HOW TO COMPLETE THIS TASK →
Reproduce each line, exactly, from the one containing "Given: Select the" through the end of the material. Exclude pictures.

EXERCISE MATERIAL →
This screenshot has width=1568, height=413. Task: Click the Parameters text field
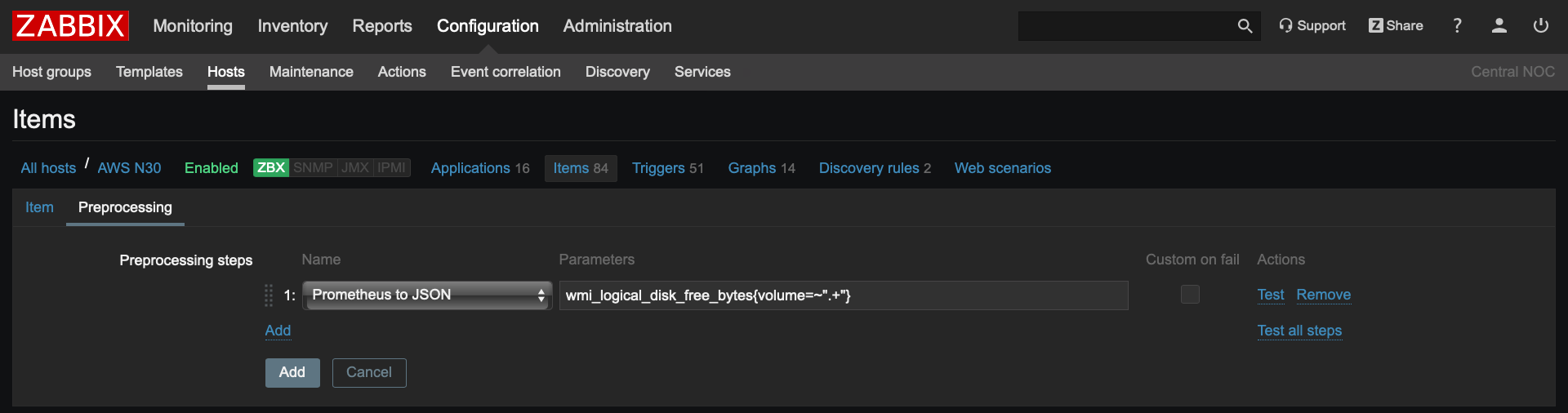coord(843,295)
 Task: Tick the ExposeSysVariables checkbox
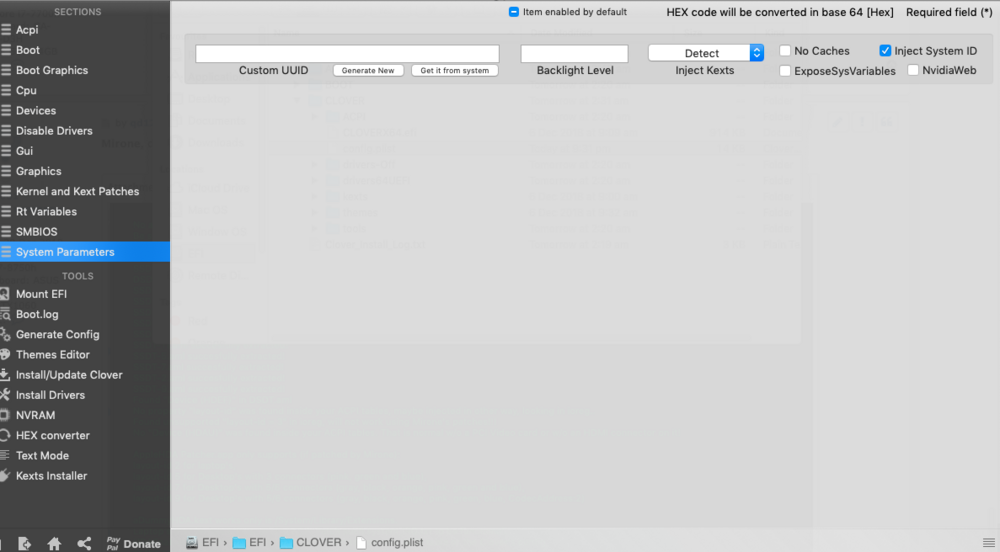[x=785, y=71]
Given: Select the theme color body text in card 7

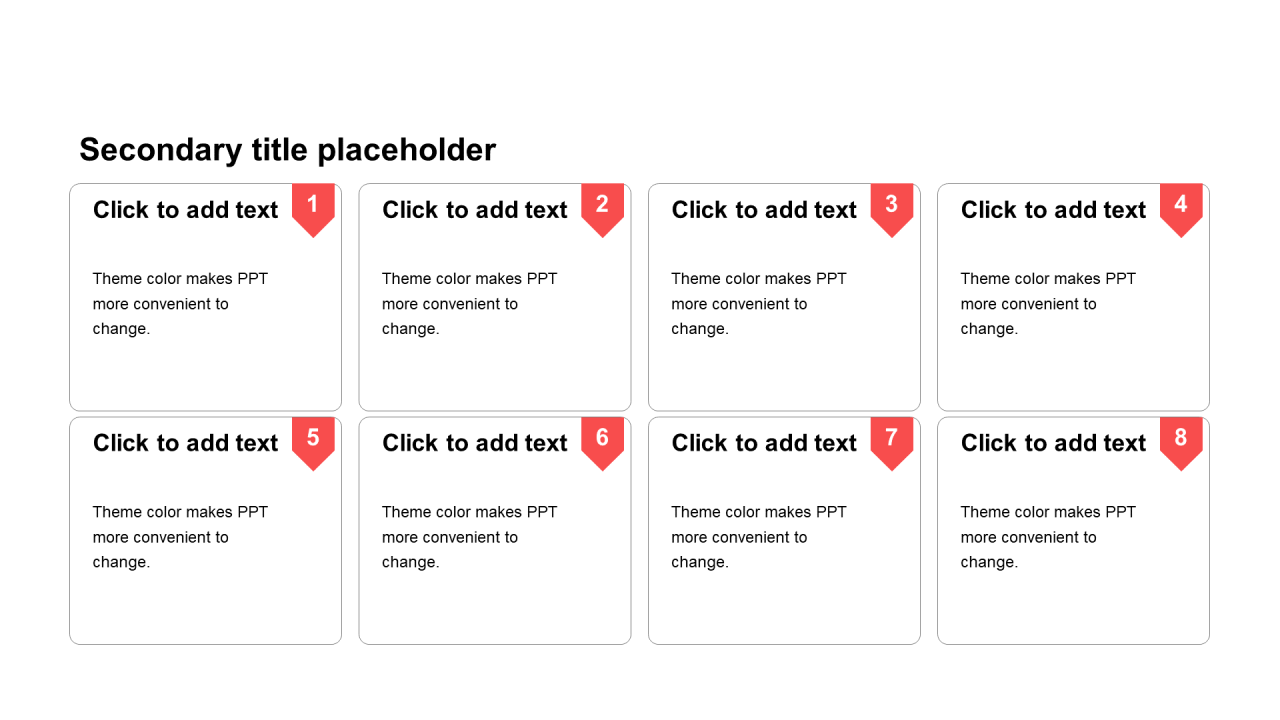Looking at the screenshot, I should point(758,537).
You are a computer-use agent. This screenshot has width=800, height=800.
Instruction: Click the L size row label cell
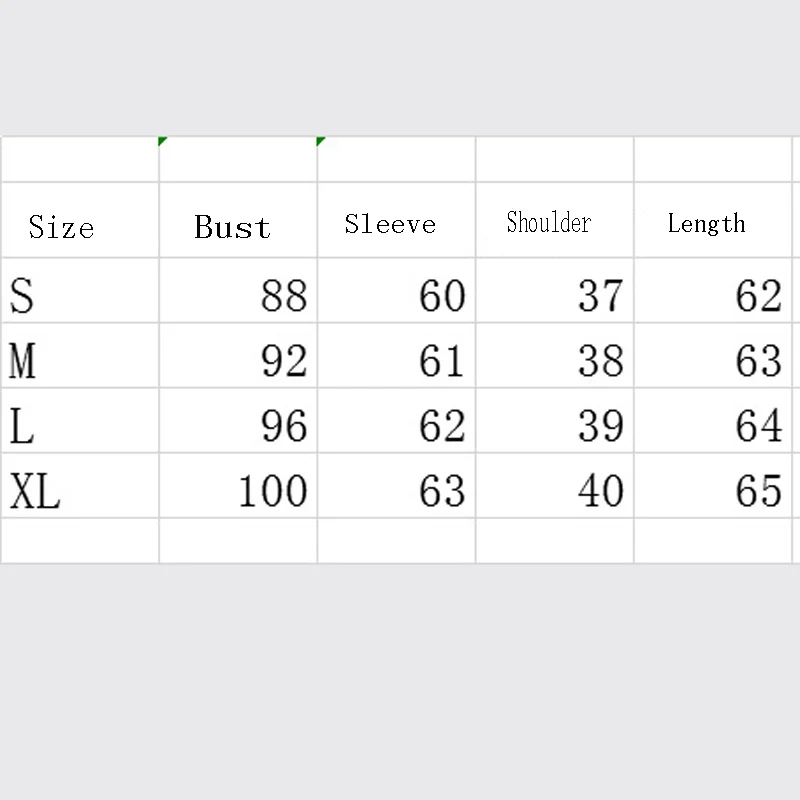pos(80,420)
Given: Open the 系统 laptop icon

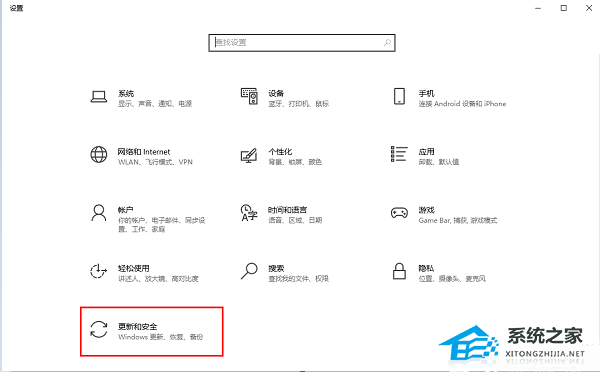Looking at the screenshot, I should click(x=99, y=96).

REPLY →
Given: Select the theme color body text in card 7

Looking at the screenshot, I should point(758,537).
You are a computer-use agent. This screenshot has width=800, height=800.
Instruction: Click the L size row label cell
pos(80,420)
Given: Open the 系统 laptop icon

Looking at the screenshot, I should click(x=99, y=96).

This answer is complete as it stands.